» **Task details**
In the entries below, find the line with "This screenshot has height=480, width=338." and print exactly every line from there up to and including the line with "You are a computer-use agent. Image", with no other lines.

Information START

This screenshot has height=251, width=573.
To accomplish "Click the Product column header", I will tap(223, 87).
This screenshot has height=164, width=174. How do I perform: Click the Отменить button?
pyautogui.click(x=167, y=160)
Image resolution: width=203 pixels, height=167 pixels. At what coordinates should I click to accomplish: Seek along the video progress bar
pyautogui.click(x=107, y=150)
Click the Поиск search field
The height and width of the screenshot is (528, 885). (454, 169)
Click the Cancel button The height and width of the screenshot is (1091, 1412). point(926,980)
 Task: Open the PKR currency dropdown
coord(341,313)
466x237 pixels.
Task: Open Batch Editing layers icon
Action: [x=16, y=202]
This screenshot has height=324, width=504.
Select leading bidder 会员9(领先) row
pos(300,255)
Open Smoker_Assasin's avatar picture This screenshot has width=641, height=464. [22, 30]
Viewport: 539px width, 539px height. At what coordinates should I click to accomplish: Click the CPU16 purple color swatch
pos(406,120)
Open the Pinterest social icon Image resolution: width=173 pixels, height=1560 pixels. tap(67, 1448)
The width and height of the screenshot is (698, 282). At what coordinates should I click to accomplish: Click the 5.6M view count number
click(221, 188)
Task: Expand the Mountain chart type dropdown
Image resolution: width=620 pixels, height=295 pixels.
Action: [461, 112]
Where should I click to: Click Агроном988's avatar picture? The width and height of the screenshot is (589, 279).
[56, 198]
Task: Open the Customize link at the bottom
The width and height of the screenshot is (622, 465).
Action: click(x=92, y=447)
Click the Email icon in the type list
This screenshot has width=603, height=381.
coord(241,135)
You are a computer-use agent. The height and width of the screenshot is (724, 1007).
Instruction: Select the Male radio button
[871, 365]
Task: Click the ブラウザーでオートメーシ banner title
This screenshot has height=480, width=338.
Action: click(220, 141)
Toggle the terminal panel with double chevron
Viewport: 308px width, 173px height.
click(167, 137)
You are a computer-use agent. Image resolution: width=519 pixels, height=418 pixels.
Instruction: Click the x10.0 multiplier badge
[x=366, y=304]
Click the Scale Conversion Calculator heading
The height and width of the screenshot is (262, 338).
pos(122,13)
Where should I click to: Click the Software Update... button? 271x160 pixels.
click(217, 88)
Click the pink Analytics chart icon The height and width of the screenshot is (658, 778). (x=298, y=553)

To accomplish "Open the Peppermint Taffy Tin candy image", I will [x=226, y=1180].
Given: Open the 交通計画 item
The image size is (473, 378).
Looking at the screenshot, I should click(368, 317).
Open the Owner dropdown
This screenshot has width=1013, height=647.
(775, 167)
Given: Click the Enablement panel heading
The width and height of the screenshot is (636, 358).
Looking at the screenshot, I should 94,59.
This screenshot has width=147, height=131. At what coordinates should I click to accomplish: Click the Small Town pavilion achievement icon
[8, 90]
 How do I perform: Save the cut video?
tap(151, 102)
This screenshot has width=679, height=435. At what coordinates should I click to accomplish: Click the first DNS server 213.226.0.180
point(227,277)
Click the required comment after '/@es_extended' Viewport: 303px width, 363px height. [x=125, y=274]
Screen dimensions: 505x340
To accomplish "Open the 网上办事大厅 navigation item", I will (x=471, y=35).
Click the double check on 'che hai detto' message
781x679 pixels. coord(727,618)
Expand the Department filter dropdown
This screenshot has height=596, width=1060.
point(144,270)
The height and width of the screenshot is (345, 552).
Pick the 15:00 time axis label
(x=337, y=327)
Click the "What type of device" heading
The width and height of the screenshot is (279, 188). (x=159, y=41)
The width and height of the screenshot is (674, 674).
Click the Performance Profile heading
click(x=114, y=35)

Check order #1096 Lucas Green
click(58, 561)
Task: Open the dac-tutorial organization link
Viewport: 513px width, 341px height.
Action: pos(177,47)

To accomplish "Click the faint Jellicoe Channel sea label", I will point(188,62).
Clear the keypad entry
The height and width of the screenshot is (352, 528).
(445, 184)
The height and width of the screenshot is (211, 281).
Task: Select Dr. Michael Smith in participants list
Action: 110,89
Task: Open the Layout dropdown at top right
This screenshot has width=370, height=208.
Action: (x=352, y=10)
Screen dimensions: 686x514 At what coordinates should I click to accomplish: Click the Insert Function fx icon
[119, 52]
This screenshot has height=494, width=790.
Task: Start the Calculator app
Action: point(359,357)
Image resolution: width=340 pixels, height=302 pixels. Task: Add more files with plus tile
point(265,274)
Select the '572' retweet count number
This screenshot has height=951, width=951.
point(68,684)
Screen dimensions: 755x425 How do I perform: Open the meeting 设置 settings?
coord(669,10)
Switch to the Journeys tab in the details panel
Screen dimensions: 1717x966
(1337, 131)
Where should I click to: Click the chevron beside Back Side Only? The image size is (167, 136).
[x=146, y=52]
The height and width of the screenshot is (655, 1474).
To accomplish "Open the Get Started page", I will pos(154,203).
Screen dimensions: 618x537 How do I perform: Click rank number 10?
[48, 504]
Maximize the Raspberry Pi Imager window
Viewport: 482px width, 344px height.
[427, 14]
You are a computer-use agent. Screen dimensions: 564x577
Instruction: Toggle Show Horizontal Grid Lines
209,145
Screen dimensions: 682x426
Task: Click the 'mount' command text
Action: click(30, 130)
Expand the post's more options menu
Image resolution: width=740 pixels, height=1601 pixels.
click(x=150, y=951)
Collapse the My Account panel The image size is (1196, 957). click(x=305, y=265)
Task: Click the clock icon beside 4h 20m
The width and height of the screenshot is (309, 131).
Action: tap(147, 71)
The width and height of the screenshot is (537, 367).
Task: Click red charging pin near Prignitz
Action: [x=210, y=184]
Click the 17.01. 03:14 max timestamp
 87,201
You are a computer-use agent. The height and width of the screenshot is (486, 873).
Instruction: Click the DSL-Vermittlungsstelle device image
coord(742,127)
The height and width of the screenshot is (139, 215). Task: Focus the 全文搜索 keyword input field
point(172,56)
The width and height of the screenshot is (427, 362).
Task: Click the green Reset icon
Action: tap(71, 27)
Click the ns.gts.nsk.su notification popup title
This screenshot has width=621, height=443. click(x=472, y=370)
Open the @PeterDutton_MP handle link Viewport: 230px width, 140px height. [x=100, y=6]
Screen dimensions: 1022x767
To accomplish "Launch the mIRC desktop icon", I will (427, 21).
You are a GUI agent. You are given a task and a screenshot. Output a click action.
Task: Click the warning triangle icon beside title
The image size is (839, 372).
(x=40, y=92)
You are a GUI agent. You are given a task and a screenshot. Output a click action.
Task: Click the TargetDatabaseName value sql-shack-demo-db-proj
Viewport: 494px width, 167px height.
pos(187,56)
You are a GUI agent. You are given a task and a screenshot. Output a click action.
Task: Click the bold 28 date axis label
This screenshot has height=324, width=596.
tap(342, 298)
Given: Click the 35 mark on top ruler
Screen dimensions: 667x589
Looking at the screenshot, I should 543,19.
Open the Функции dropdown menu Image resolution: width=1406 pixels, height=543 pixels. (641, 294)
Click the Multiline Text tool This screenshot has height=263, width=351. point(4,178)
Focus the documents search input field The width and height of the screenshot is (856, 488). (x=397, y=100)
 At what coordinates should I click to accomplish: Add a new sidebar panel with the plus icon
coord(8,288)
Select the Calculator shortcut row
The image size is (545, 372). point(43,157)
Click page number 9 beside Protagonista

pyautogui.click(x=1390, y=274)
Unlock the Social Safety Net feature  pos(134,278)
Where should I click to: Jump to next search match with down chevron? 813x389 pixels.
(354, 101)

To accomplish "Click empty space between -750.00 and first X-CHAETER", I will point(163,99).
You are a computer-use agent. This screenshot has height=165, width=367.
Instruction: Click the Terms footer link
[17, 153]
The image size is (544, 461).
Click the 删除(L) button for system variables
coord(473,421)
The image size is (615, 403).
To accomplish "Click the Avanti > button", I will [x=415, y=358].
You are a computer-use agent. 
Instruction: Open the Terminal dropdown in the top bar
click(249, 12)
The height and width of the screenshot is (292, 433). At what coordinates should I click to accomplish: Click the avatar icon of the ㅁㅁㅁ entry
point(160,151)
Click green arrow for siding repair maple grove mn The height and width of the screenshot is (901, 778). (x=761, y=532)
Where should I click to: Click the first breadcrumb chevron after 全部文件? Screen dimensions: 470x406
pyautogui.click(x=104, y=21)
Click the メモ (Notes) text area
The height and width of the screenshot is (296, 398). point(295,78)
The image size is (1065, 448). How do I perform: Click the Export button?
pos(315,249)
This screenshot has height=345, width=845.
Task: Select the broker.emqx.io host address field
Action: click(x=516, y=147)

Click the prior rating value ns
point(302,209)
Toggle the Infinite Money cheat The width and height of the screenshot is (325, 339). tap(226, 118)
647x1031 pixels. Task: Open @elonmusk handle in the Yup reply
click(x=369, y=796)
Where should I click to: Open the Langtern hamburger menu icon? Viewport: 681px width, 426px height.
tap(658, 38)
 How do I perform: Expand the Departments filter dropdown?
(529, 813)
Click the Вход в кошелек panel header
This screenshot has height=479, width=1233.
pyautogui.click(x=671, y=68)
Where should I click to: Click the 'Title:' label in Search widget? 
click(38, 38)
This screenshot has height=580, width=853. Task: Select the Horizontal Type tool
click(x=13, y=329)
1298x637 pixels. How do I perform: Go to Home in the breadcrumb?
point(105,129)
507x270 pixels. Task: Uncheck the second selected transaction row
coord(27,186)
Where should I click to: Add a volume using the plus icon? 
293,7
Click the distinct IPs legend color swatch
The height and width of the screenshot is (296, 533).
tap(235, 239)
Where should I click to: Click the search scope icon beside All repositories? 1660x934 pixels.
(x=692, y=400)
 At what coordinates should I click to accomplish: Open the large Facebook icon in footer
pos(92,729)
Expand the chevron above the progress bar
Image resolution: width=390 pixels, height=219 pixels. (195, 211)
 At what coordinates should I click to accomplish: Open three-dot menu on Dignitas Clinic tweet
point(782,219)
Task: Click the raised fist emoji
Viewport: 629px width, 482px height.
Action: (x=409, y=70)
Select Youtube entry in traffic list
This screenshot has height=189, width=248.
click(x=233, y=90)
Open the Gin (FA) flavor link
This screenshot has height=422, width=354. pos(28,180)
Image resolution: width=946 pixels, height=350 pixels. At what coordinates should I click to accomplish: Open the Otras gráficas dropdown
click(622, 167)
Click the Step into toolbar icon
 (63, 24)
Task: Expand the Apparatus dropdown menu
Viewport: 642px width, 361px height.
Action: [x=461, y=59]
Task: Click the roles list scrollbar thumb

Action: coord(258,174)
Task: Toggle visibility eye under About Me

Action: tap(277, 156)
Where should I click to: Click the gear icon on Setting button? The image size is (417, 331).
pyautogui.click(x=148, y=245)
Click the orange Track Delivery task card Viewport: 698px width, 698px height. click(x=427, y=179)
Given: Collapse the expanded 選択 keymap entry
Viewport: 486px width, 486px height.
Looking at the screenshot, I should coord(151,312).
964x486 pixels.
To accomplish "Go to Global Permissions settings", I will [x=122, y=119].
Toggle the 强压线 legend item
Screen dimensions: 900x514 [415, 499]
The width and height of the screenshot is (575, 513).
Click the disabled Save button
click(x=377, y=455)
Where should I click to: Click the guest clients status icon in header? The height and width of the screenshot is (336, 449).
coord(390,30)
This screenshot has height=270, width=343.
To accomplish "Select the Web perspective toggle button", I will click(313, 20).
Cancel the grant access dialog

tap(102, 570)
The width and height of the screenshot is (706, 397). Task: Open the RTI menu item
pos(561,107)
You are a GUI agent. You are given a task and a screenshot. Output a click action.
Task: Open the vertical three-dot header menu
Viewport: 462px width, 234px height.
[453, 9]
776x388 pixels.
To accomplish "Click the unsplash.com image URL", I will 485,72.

Information END

» **Finished exercise**
This screenshot has height=480, width=338.
Action: click(220, 141)
Toggle the terminal panel with double chevron
Viewport: 308px width, 173px height.
click(167, 137)
You are a computer-use agent. Image resolution: width=519 pixels, height=418 pixels.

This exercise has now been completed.